Death, Art, and the Disturbing

Hemingway and Mailer and the Art of Writing

Authors

  • J’aimé L. Sanders University of South Florida Author

Keywords:

Ernest Hemingway, An American Dream, existentialism, death and artistic philosophy, violence and authenticity, existential psychology, art of writing

Abstract

An exploration of Hemingway’s influence on Mailer’s existentialism and his philosophy of art, focusing on the aspects of their commensurate interest in the violent and disturbing as it relates to their philosophies of writing and art, and reveals how both writers put their existentially founded philosophies in motion in order to teach readers how to live in the highly modern and post-modernized consumer culture both authors question and reject throughout their canon of works.

Author Biography

  • J’aimé L. Sanders, University of South Florida

    J’aimé L. Sanders teaches at the University of South Florida where she is a Graduate Advisor for the English Department.

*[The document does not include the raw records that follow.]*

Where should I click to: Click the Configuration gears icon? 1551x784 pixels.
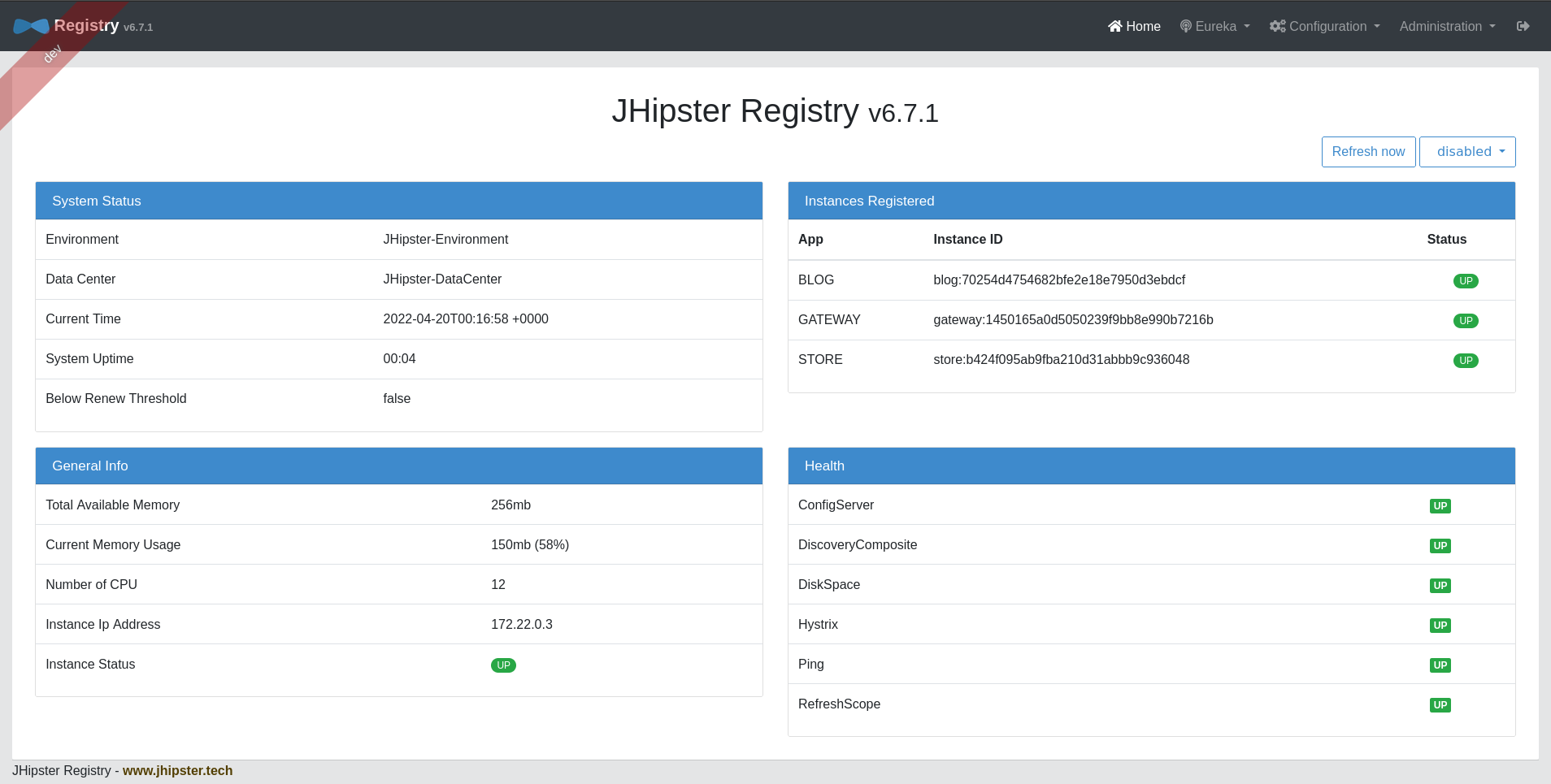click(x=1277, y=27)
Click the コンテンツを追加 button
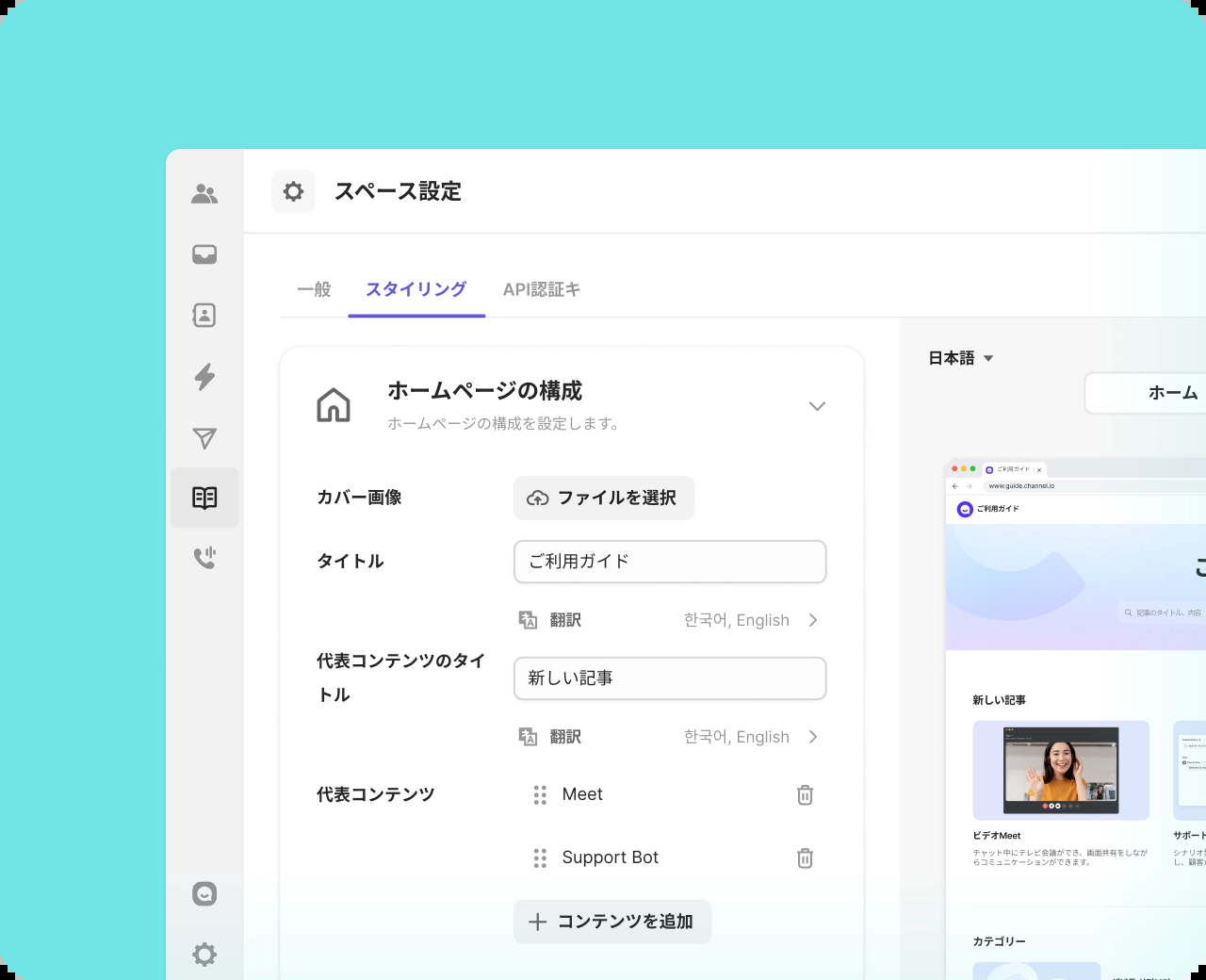This screenshot has width=1206, height=980. click(612, 922)
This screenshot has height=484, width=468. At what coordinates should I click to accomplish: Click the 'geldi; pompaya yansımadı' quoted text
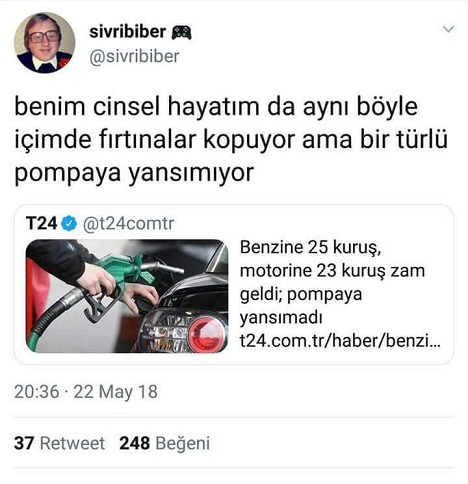point(301,306)
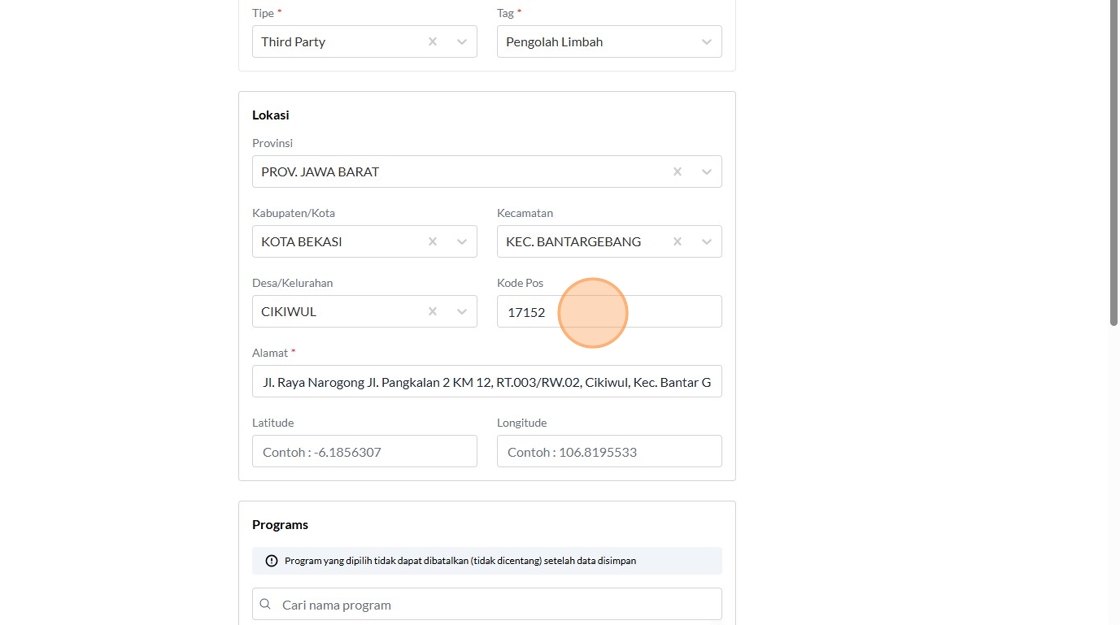This screenshot has height=625, width=1120.
Task: Clear the Desa/Kelurahan CIKIWUL selection
Action: [x=432, y=312]
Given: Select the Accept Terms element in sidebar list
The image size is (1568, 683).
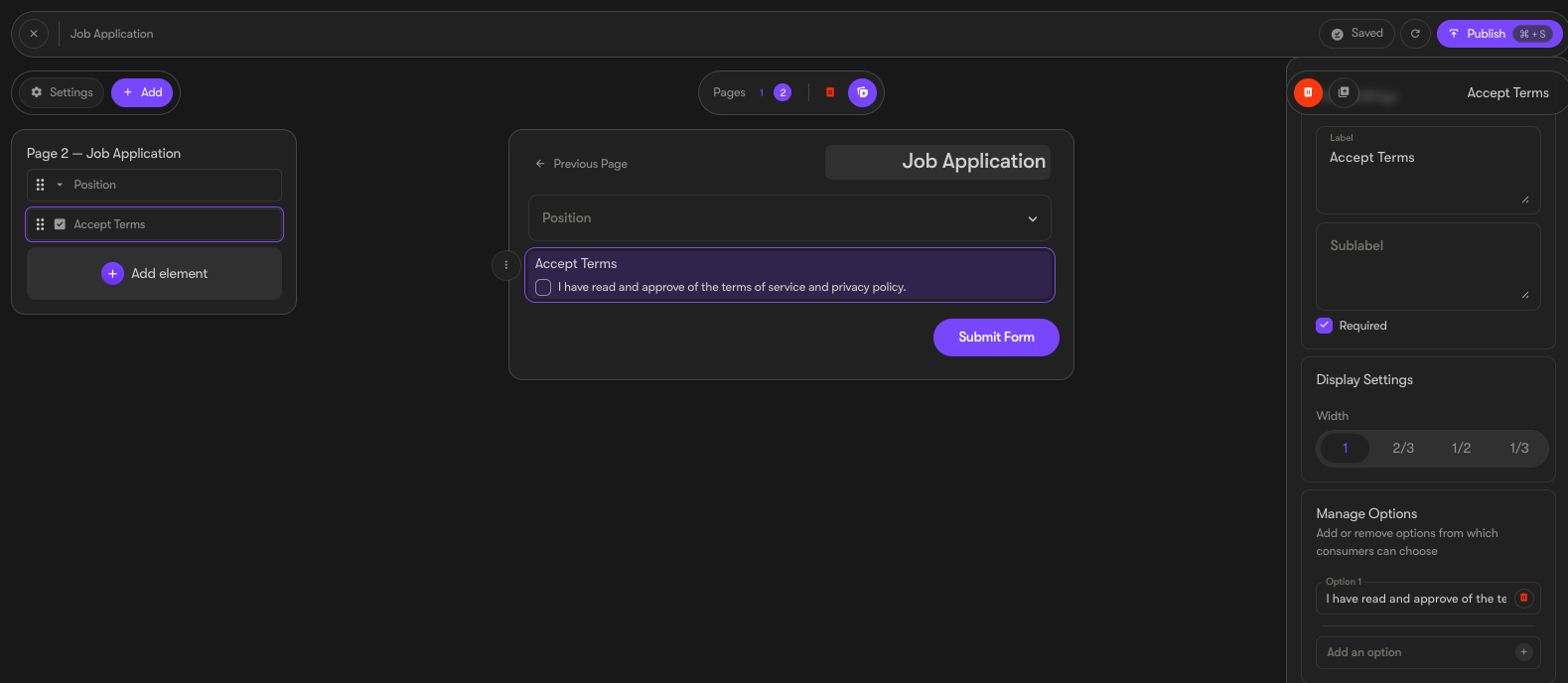Looking at the screenshot, I should 154,224.
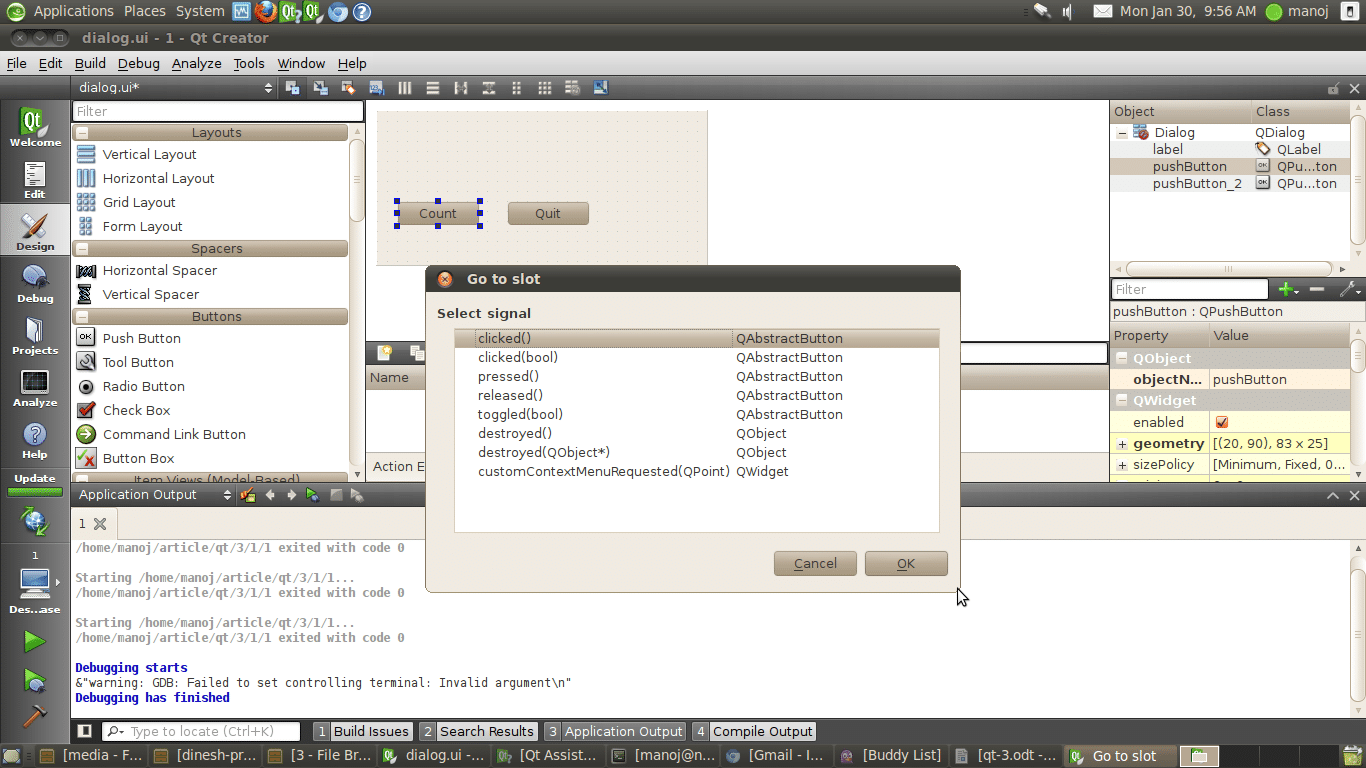The height and width of the screenshot is (768, 1366).
Task: Open the Projects mode icon
Action: pyautogui.click(x=35, y=336)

She has presented papers on a variety of subjects ranging from the philosophical influences on the works of Fitzgerald, Hemingway, Faulkner, and Mailer to approaches to teaching literature across the English curriculum. Her publications include “Discovering the Source of Gatsby’s Greatness: Nick’s Eulogy of a ‘Great’ Kierkegaardian Knight” and “The Art of Existentialism: F. Scott Fitzgerald, Ernest Hemingway, Norman Mailer and the American Existential Tradition.”